Evaluation of response to treatment of LysM/Vcan^−/− BMDMs with TLR3 agonist poly(I:C).

In vitro experiments were performed to assess the role of macrophage-derived versican in the inflammatory response. To specifically evaluate Trif-mediated signaling, studies were performed with poly(I:C) rather than LPS, which activates MyD88- and Trif-dependent signaling. Thus poly(I:C)-stimulated chemokine and cytokine production was evaluated in control and LysM/Vcan^−/− macrophages. The ability of poly(I:C) to stimulate mRNA expression of IFN-β (Fig. 8A), IL-10 (Fig. 8C), CXCL2 (Fig. 8E), and CCL2 (Fig. 8G) in control macrophages was significantly reduced in LysM/Vcan^−/− macrophages (IFN-β: 57% reduction; IL-10: 60%; CXCL2: 46%; CCL2: 57%). Similarly, the ability of poly(I:C) to stimulate secreted protein levels for these molecules was also reduced in versican-deficient macrophages (IFN-β: 45% reduction; IL-10: 60%; CXCL2: 66%; CCL2: 78%) (Fig. 8, B, D, F, and H). Poly(I:C)-induced mRNA for TNF-α and IL-6 in control macrophages also was decreased in LysM/Vcan^−/− macrophages; however, there were no differences in secreted protein levels of these cytokines (data not shown). There was no difference in poly(I:C)-stimulated CXCL1 mRNA or protein in control or LysM/Vcan^−/− macrophages (data not shown). Thus the lack of versican impacts expression of select anti-inflammatory (IFN-β and IL-10) and proinflammatory (CXCL2, CCL2) chemokines and cytokines by macrophages. These findings suggest that macrophage-derived versican contributes to the cytokine and chemokine expression and production in BMDMs.

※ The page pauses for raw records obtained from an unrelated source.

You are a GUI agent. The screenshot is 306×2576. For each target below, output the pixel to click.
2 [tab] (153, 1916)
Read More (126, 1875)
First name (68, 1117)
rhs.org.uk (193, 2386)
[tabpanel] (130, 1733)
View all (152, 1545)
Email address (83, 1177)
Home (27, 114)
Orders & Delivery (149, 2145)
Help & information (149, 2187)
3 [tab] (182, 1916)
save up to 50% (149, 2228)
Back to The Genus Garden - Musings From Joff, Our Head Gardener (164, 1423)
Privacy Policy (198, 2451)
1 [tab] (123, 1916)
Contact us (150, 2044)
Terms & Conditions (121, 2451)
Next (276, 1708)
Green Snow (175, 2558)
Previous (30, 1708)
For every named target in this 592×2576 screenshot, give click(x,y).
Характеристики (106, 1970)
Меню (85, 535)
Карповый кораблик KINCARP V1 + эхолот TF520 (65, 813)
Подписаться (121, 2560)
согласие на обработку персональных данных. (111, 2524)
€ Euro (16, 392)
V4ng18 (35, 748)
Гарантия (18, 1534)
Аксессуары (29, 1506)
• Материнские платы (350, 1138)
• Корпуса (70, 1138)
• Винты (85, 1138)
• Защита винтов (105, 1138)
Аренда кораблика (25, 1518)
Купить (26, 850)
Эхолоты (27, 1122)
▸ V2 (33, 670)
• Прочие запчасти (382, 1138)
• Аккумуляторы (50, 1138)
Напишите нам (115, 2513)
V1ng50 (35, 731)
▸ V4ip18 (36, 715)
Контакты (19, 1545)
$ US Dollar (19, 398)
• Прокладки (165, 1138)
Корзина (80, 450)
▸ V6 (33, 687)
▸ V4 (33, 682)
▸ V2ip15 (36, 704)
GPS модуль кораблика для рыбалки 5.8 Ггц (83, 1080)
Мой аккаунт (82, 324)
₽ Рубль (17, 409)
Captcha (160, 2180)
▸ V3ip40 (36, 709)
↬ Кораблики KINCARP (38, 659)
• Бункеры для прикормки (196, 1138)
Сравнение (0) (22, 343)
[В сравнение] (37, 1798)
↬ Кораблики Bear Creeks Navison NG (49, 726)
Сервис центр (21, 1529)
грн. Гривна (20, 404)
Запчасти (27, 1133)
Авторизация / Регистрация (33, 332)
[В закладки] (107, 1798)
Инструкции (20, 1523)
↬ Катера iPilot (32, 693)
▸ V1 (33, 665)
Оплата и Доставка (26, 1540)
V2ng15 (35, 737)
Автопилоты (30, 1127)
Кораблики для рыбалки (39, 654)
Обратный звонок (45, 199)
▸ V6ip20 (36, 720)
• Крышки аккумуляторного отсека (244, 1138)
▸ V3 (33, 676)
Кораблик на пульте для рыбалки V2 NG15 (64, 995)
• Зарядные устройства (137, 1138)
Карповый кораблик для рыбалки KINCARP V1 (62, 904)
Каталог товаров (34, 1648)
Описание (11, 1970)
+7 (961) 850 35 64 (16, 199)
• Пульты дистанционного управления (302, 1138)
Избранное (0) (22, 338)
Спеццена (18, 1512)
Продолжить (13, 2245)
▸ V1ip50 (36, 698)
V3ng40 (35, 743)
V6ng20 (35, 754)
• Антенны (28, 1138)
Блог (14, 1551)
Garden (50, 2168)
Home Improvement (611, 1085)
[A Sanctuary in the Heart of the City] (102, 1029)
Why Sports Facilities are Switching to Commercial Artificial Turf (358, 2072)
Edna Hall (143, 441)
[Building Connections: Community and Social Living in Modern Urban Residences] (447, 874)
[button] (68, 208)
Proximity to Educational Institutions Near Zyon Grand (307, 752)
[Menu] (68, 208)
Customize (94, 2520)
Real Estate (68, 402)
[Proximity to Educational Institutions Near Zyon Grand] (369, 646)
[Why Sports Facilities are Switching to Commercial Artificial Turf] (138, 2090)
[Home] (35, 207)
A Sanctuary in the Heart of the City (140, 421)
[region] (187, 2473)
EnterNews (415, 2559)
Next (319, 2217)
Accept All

Fig. 8. — Cytokine and chemokine production by LysM/*Vcan*^−/− macrophages. Fold changes in the mRNA from cell lysates (A, C, E, G) and amount of cytokines and chemokines from supernatant (B, D, F, H) of BMDMs from control (*Vcan*^fl/fl) and LysM/*Vcan*^−/− mice 24 h after treatment with poly(I:C) (10 and 100 ng/ml) (BMDMs from n = 3 mice per group). *P < 0.05, **P < 0.01, ***P < 0.001, ****P < 0.0001.

Evaluation of innate immune response to oropharyngeal treatment of LysM/Vcan^−/− mice with TLR3 agonist poly(I:C).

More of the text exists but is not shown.